Provided passage:
--- START ---

Appeal from an order of the District Court for the Southern District of New York, Shirley Wohl Kram, Judge, 593 F. Supp. 335 (1984), in an action by the Securities and Exchange Commission, preliminarily enjoining defendants from violating the federal securities laws.

Friendly, Pierce and Pratt, Circuit Judges.

Author: Friendly

FRIENDLY, Circuit Judge:

This appeal is from an order of Judge Kram in the District Court for the Southern District of New York, 593 F. Supp. 335 (1984). It concerns the propriety of the court's issuing, on the suit of the Securities and Exchange Commission (SEC), a preliminary injunction broadly enjoining defendants from violating any of the federal securities laws in a case where the most serious alleged violations, to wit, failure to register certain securities, had been known to the SEC for 14 years, defendants had offered to discontinue the offending programs and had discontinued one, the SEC made no claim that any investor had been or had been likely to be financially hurt, and the injunction went far beyond any misconduct that was proved or even alleged. We hold that the district court abused its discretion, reverse the preliminary injunction which it ordered, and remand for the issuance of a more limited injunction as described in the conclusion to this opinion.

--- END ---

Input data:

--- START ---

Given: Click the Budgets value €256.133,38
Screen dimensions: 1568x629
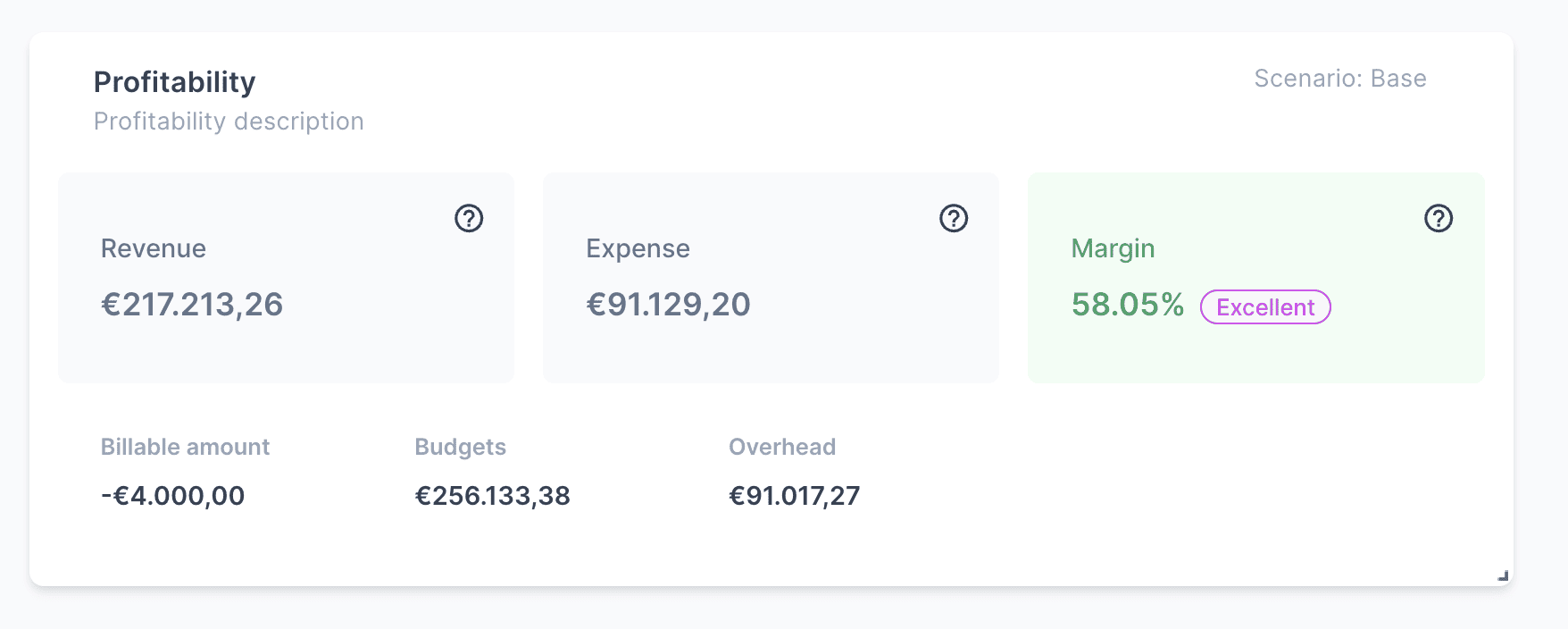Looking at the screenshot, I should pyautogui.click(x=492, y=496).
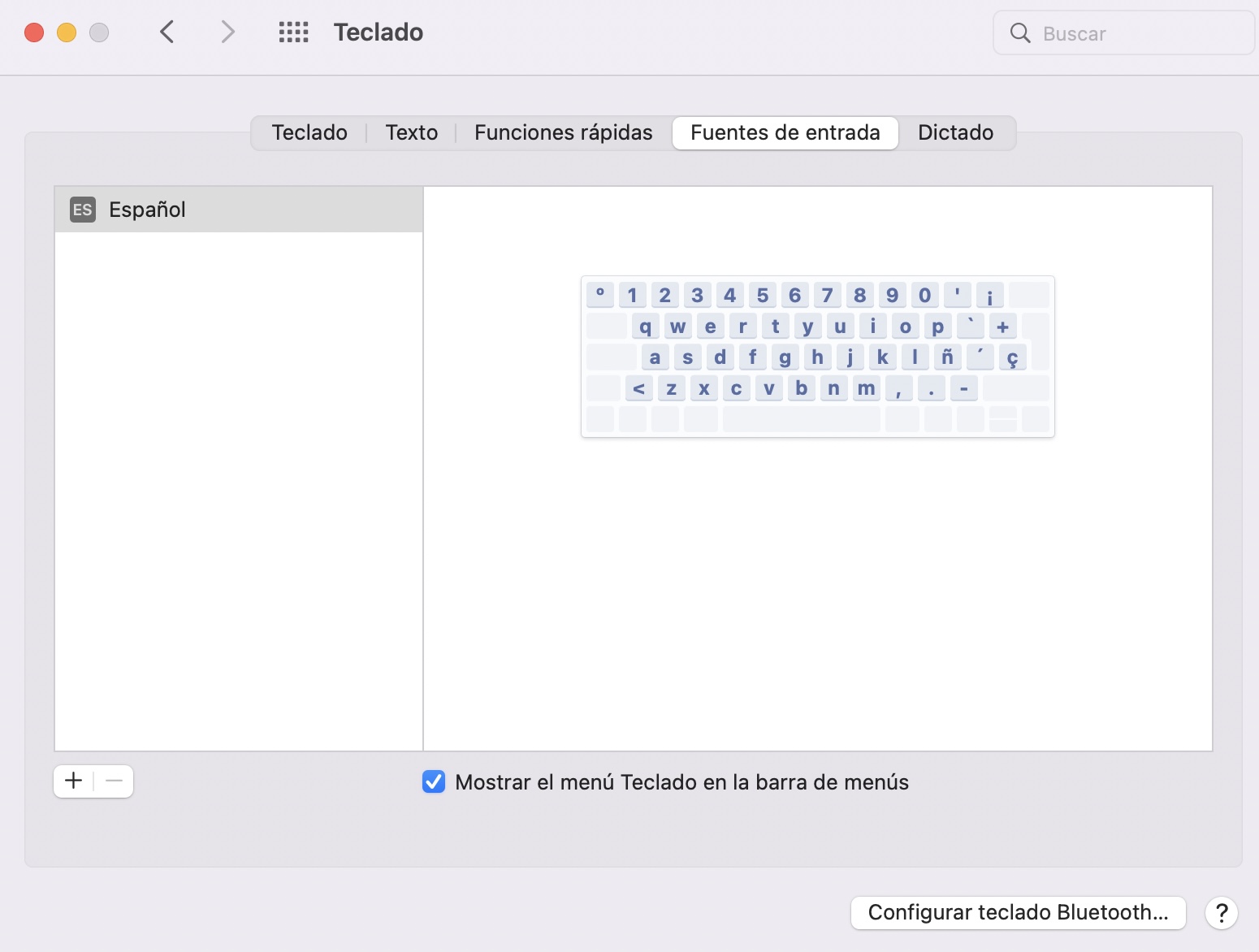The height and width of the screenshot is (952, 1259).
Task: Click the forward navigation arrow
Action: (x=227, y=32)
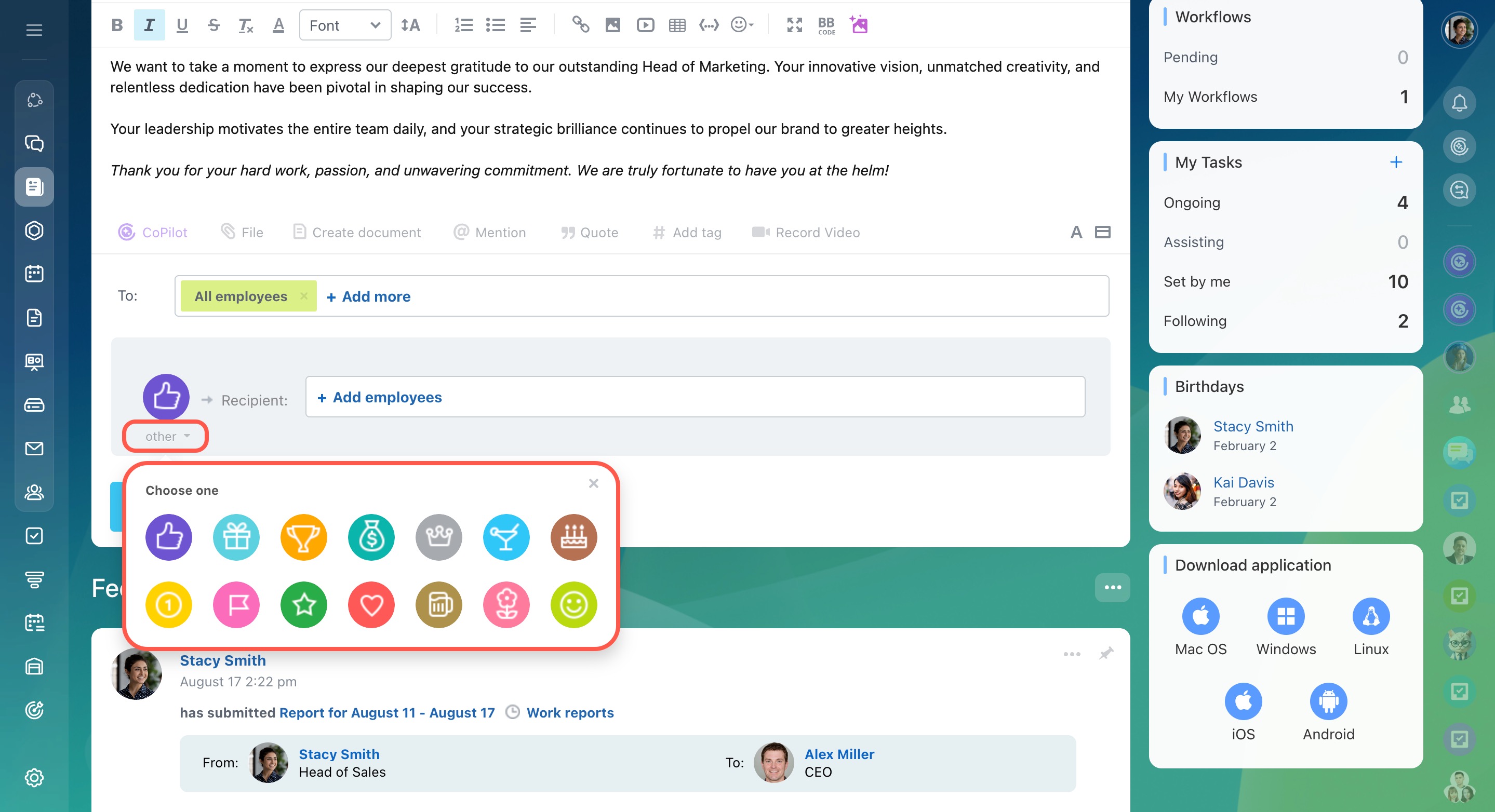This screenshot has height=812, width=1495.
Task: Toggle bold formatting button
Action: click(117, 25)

--- END ---
--- START ---

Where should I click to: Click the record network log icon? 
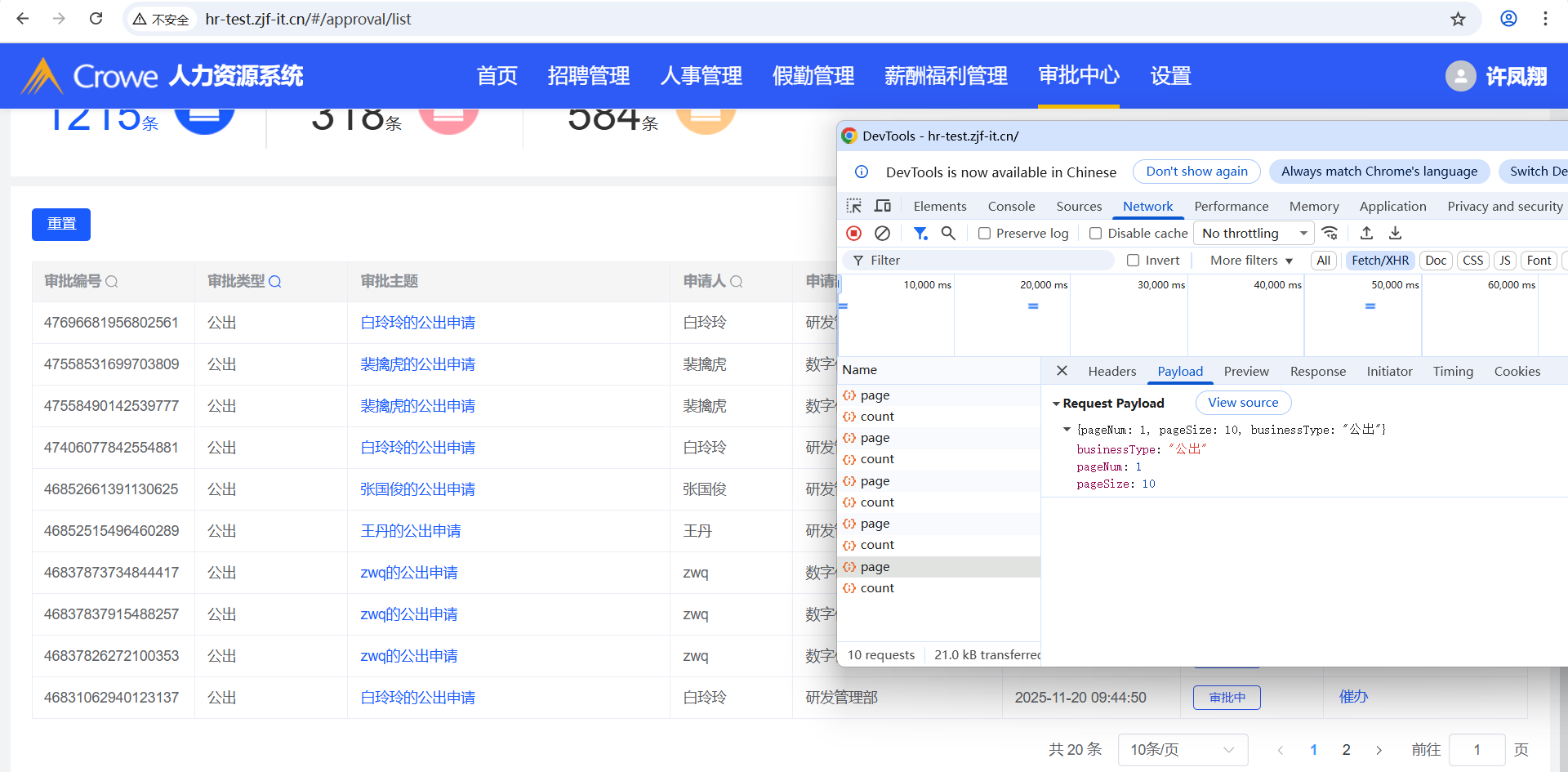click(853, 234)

--- END ---

Prompt 1: Output the listing lines verbatim, starting at the line containing "Where should I" and ending at the line containing "click(853, 234)". Leave the pictures out.
Prompt 2: Write the next part of the appeals court opinion on the SEC's preliminary injunction.
The court opinion and the listing have no connection to each other.

Exercise result 1:
Where should I click to: Click the record network log icon? 
click(853, 234)

Exercise result 2:
The Proceedings in the District Court

The SEC's amended complaint, dated September 30, 1983,*fn1 alleged as follows: Defendant, American Board of Trade (ABT), a Delaware corporation having its principal place of business in New York City, advertises itself as a "membership organization of franchised dealers & brokers serving the commodities, securities & investment communities." Defendants Arthur N. Economou and his wife, Phyllis H. Economou, are respectively the president and the vice president and secretary of ABT and a subsidiary, The American Board of Trade Service Corporation (Service), also a defendant; both have been controlling persons of ABT and Service at all relevant times. From about October 1, 1969, the Economous caused ABT to purchase 3-month and 6-month Treasury Bills (TBs) from a Milwaukee, Wisconsin, bank (the Bank), which had acquired them from the Treasury. The Treasury issues such bills periodically on a discount basis in minimum face amounts of $10,000. Through advertisements and sales literature the Economous caused ABT to offer customers interests in TBs in denominations of $1,000, $5,000, and $10,000 and multiples thereof. ABT instructed the Bank how many TBs to purchase; the Bank registered these in Service's name. On the day the bills were issued, ABT mailed to customers a Safekeeping Receipt for the bills purchased and a refund check equal to the discount on each customer's investment as established at the Treasury auction, less a fee for ABT. When bills matured, customers received their face value or, upon request, might have the proceeds reinvested. This course of dealing was alleged to have constituted a sale of the Safekeeping Receipts without the latter having been registered under the Securities Act of 1933 (the 1933 Act) and thus to have been a violation of § 5(a) and (c) of that Act. Also this course of action allegedly constituted ABT an investment company and made its sale of the Safekeeping Receipts in the absence of registration a violation § 7(a) of the Investment Company Act (ICA). The amended complaint went on to allege violations of § 17(a) of the 1933 Act and § 10(b) of the Securities and Exchange Act of 1934 (the 1934 Act) and the SEC's Rule 10b-5, which we will discuss below.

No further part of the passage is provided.